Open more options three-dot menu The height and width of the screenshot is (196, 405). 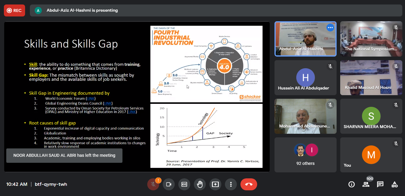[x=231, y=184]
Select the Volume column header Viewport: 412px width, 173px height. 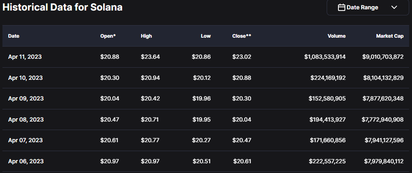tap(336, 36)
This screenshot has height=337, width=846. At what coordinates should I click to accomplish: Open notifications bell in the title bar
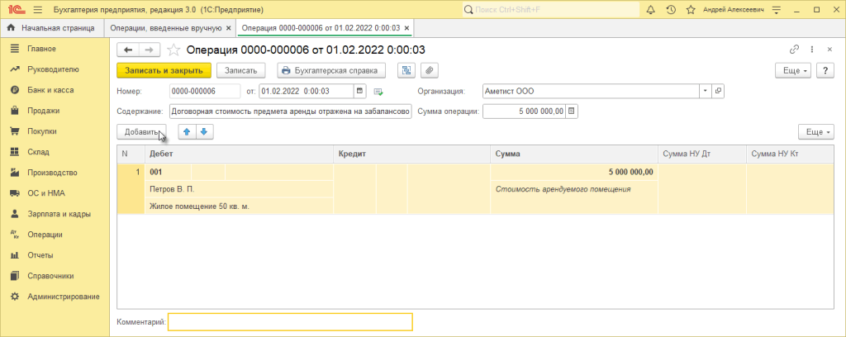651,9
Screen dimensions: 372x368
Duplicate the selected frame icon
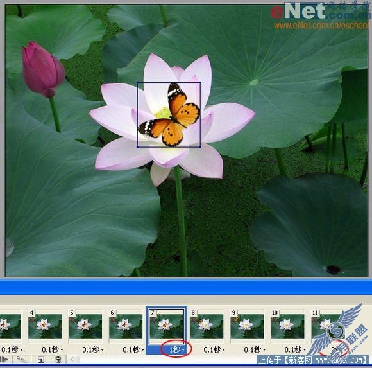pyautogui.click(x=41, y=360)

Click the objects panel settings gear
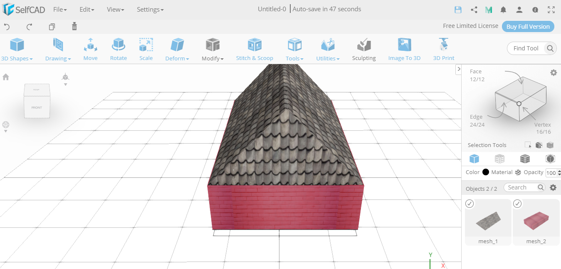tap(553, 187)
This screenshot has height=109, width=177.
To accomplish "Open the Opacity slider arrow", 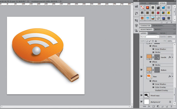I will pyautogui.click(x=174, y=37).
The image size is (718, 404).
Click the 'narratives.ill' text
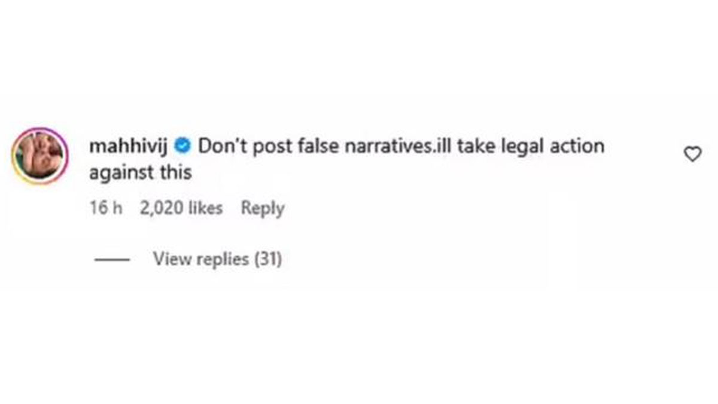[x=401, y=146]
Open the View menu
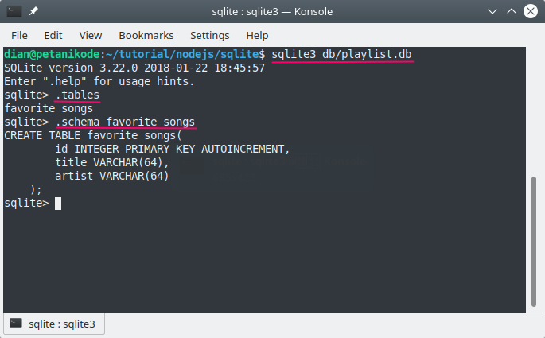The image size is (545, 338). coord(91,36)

---

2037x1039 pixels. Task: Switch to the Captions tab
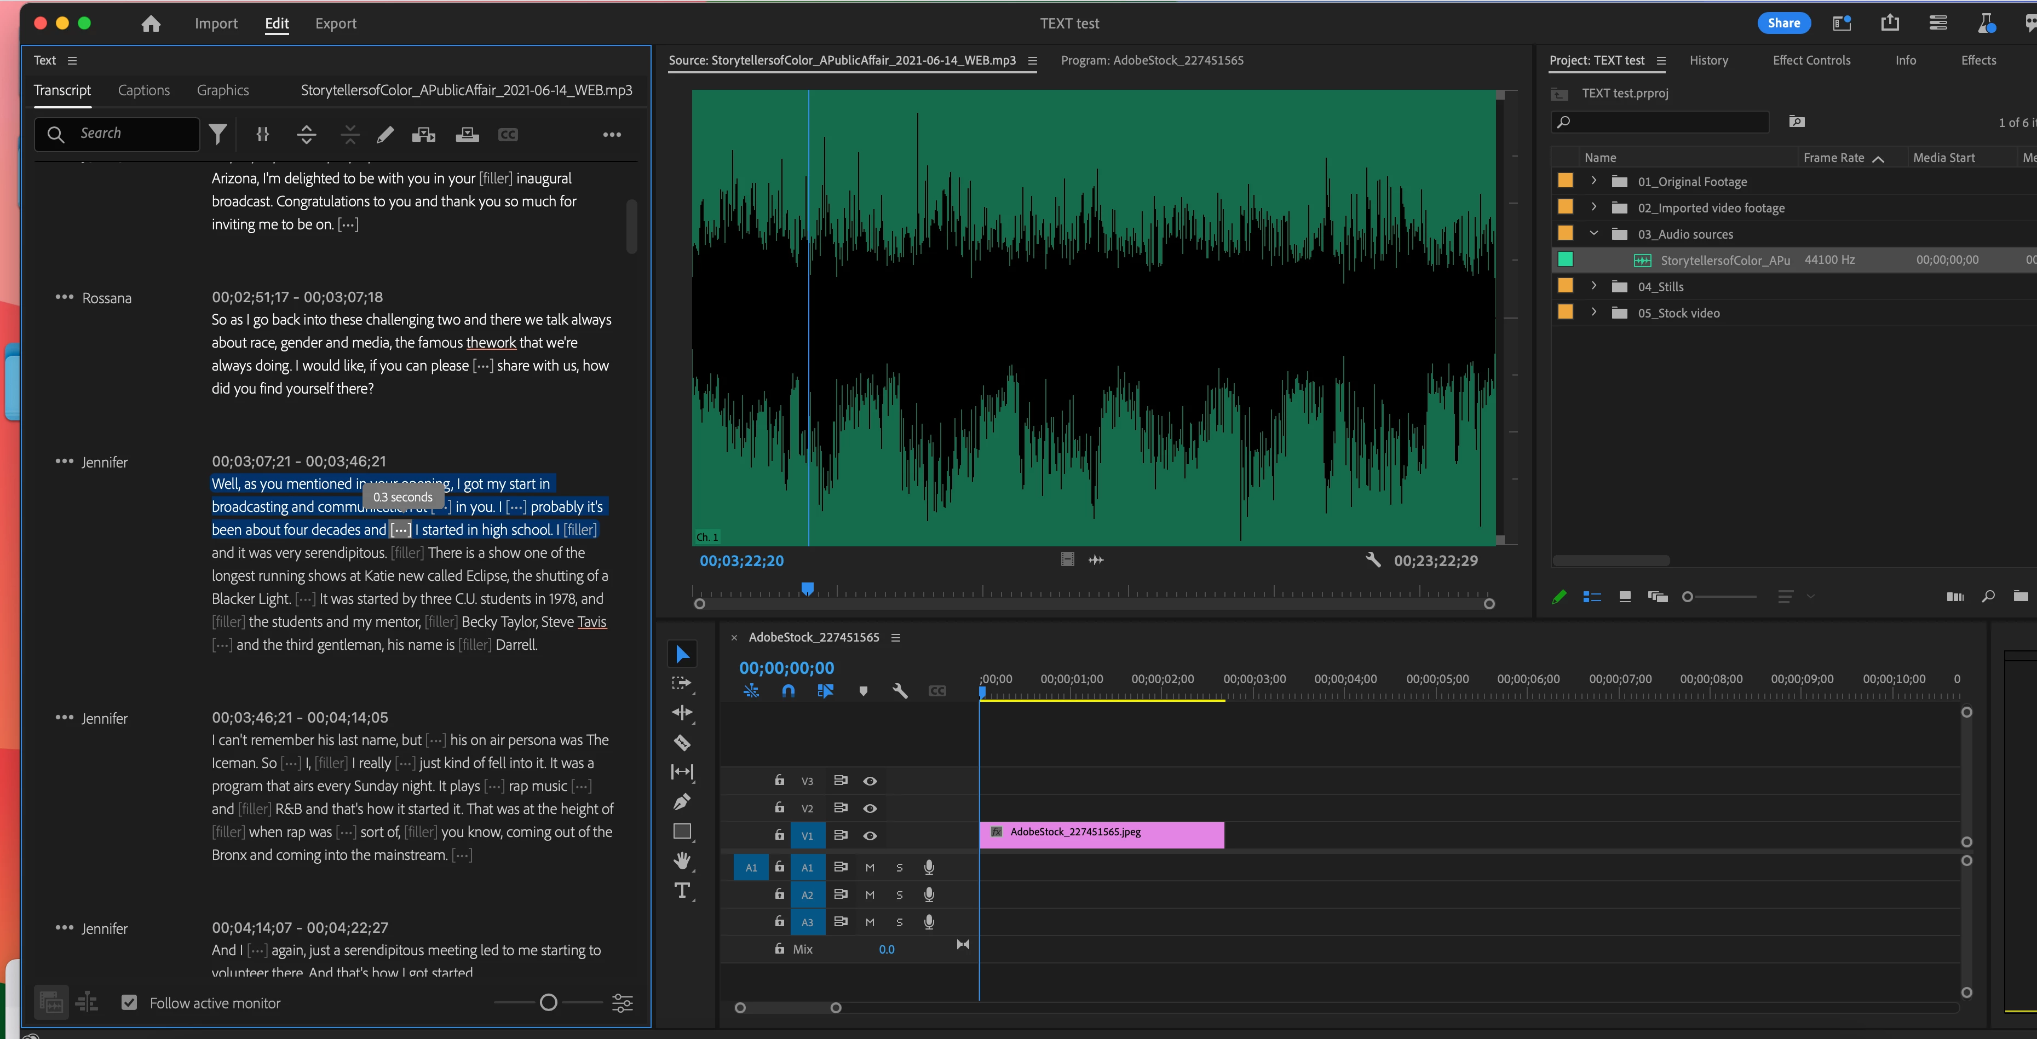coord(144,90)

◆ **AIM**
In the data from the line containing "2037x1039 pixels. Task: Switch" through the line containing "coord(144,90)", change "Captions" to "Subtitles" and give those lines again without the pictures.

◆ **TASK ANSWER**
2037x1039 pixels. Task: Switch to the Subtitles tab
coord(144,90)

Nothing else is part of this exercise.